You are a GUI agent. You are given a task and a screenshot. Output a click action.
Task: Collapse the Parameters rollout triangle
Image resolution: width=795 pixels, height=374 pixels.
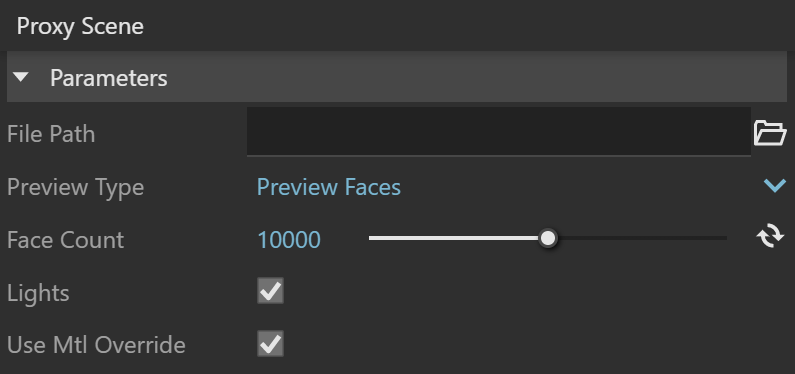(x=21, y=78)
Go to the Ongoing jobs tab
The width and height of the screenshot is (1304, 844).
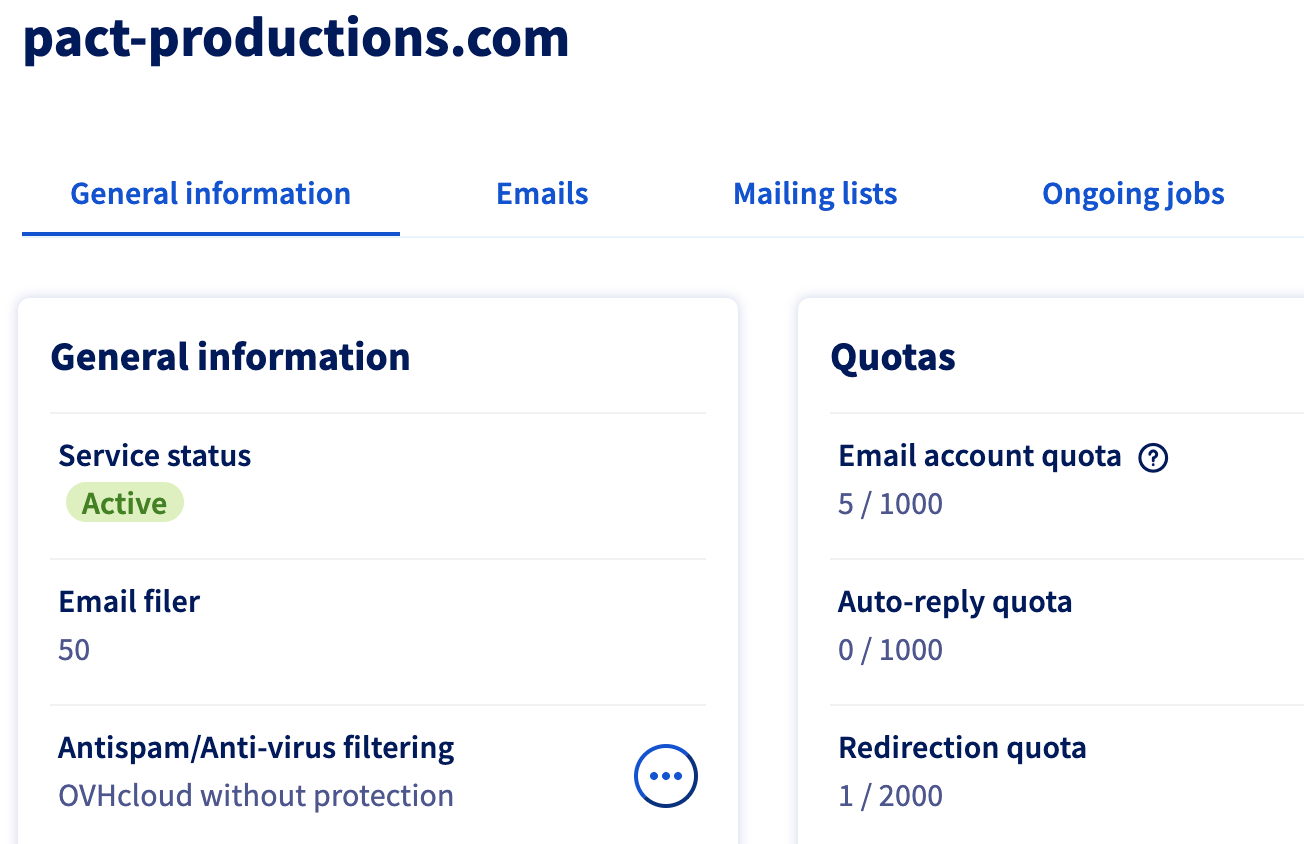point(1133,193)
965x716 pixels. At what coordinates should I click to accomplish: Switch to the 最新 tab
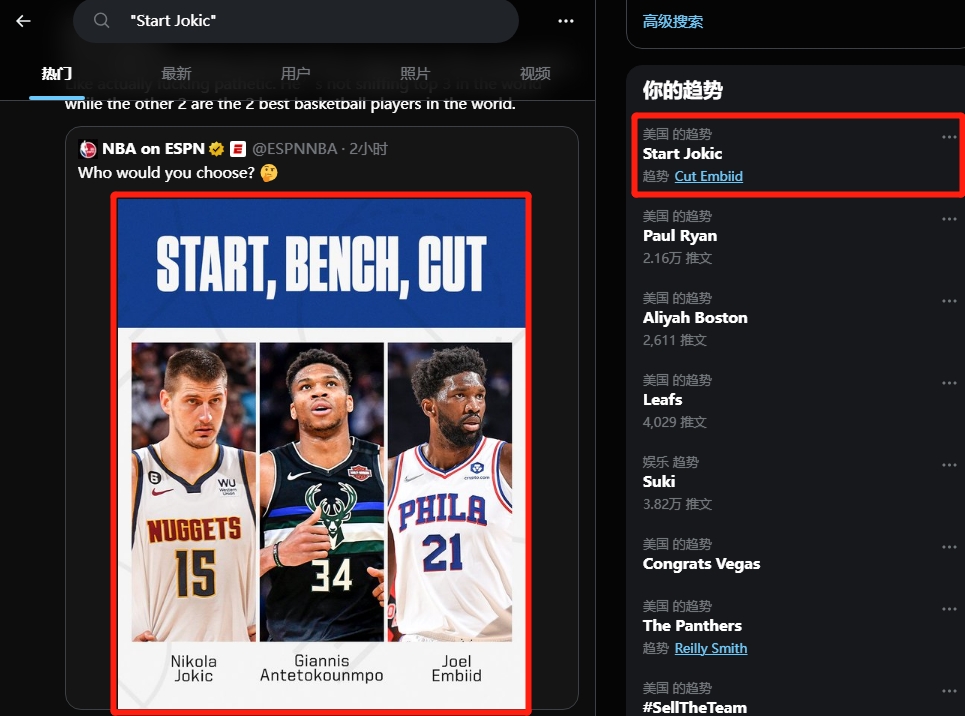coord(176,74)
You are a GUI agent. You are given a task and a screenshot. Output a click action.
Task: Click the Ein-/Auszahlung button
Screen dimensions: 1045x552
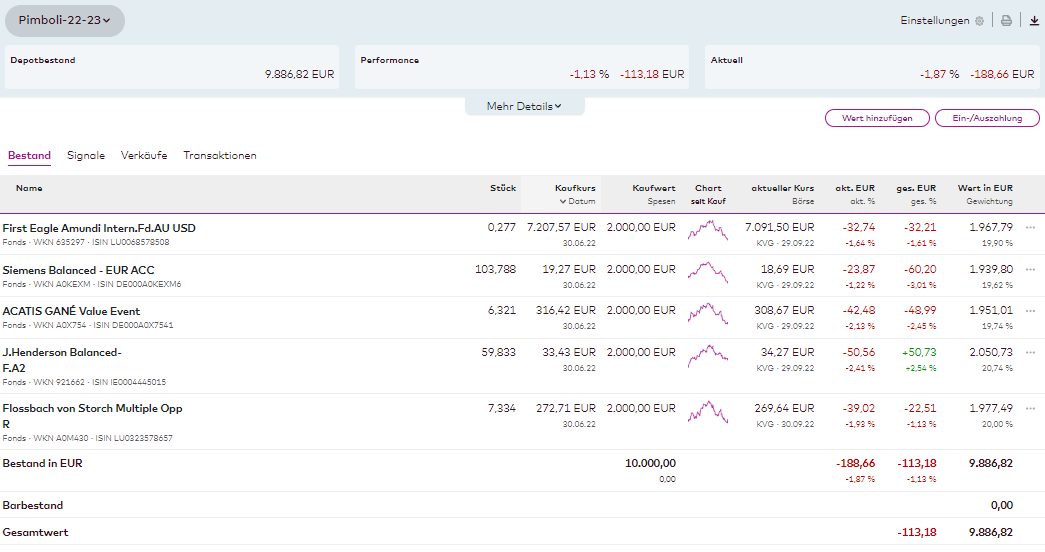tap(986, 118)
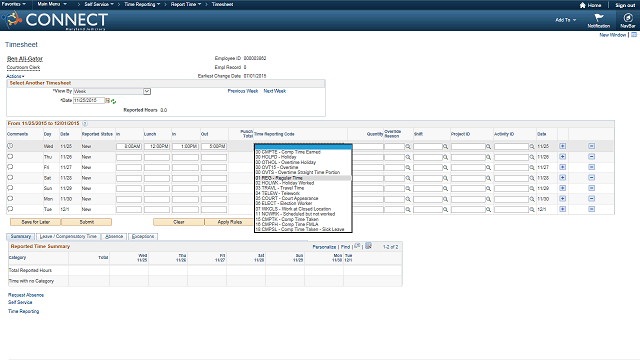Open the Add To dropdown
This screenshot has height=360, width=640.
pyautogui.click(x=566, y=20)

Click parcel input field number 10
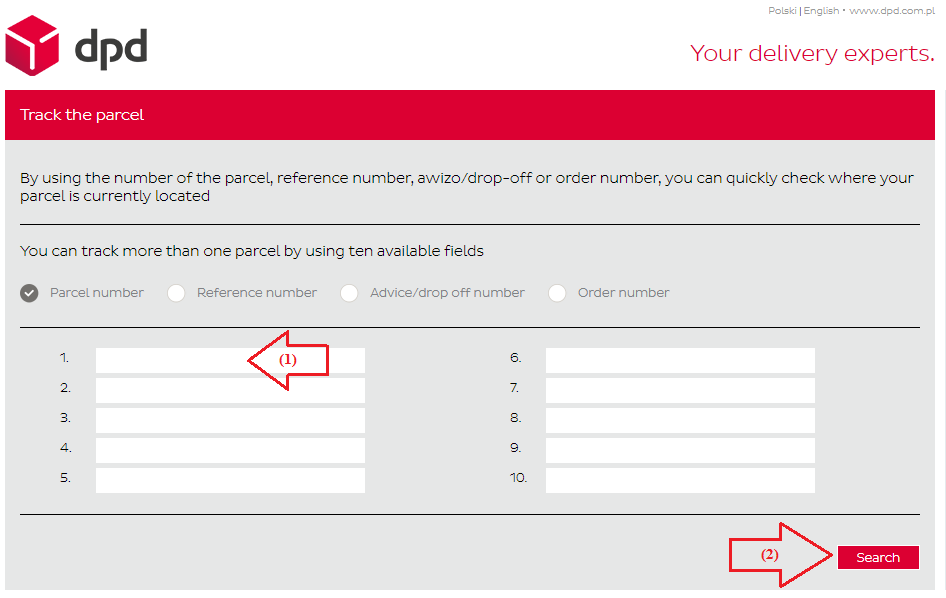[680, 480]
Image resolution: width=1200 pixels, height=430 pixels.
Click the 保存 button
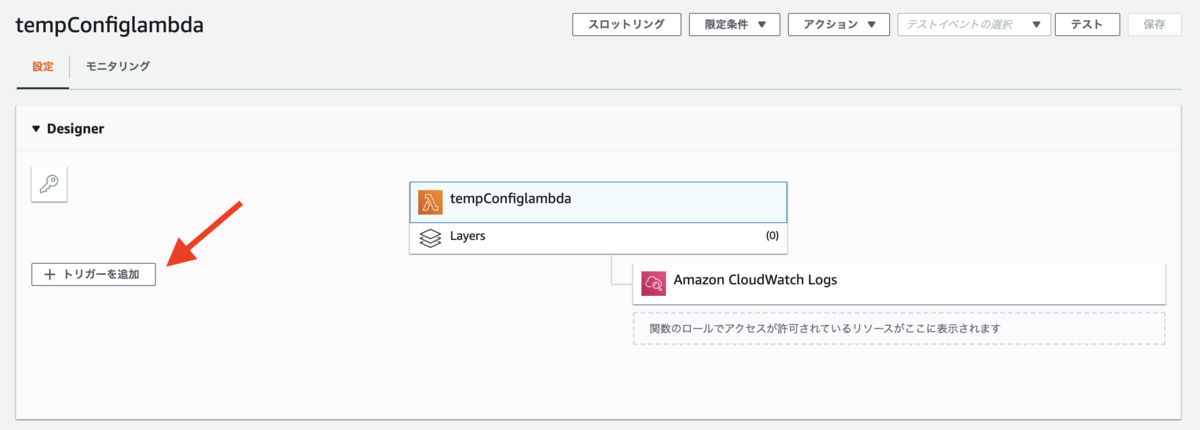pos(1154,25)
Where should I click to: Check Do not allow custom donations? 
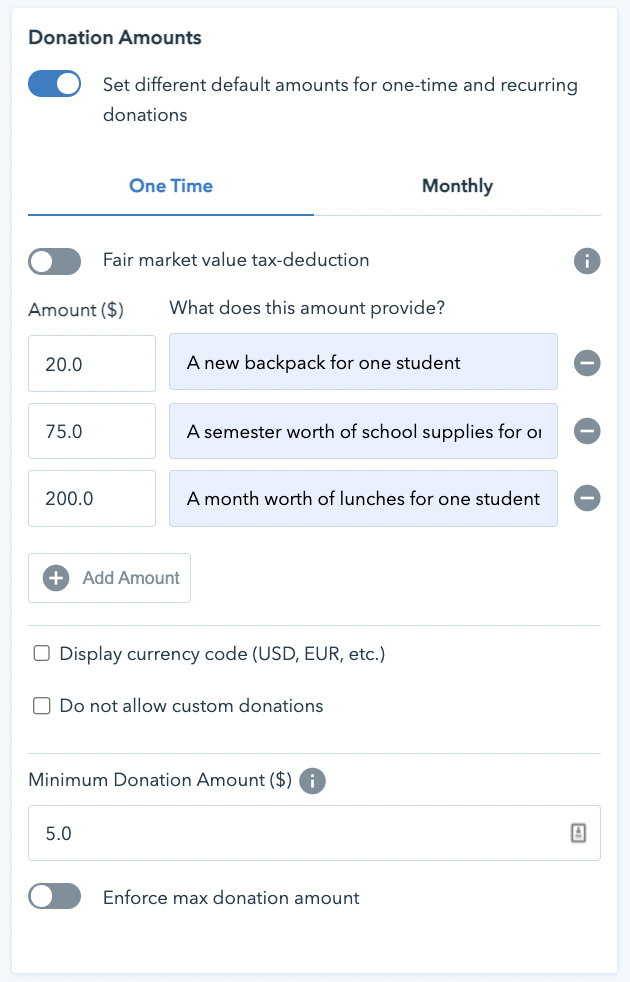pos(41,706)
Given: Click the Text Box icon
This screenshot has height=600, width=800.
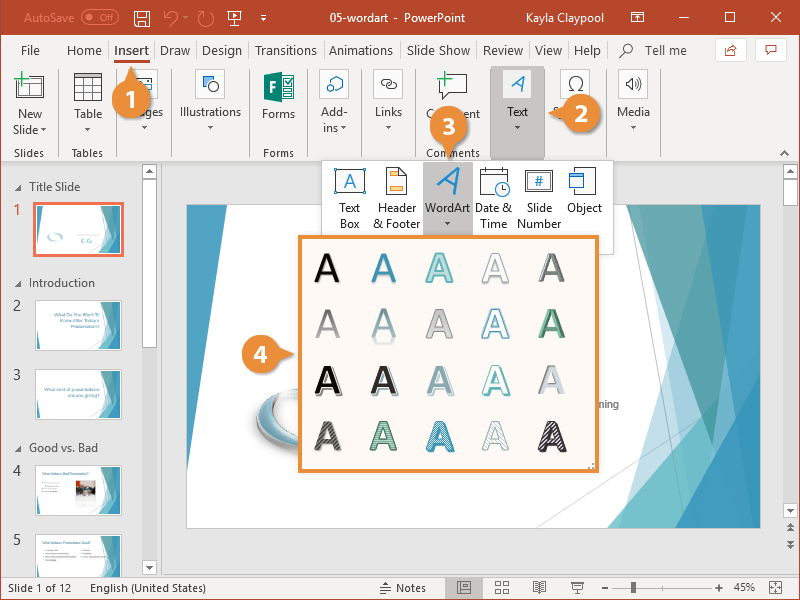Looking at the screenshot, I should [349, 197].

» WHAT TO DO
Exact repetition of the data is needed, with no images retained.

» WRITTEN RESPONSE
You are a GUI agent. You are given a task and a screenshot. Output a click action.
Task: Collapse the Parameters rollout triangle
Image resolution: width=795 pixels, height=374 pixels.
(x=21, y=78)
Go to the Ongoing jobs tab
The width and height of the screenshot is (1304, 844).
point(1133,193)
965x716 pixels. At what coordinates should I click to accomplish: Switch to the 最新 tab
coord(176,74)
You are a GUI agent. You are given a task and a screenshot. Output a click action.
Task: Click the Ein-/Auszahlung button
Screen dimensions: 1045x552
tap(986, 118)
Open the Add To dropdown
This screenshot has height=360, width=640.
pyautogui.click(x=566, y=20)

Click parcel input field number 10
[680, 480]
Image resolution: width=1200 pixels, height=430 pixels.
Click the 保存 button
pos(1154,25)
Where should I click to: Check Do not allow custom donations? 
pos(41,706)
Given: Click the Text Box icon
This screenshot has height=600, width=800.
Looking at the screenshot, I should [349, 197].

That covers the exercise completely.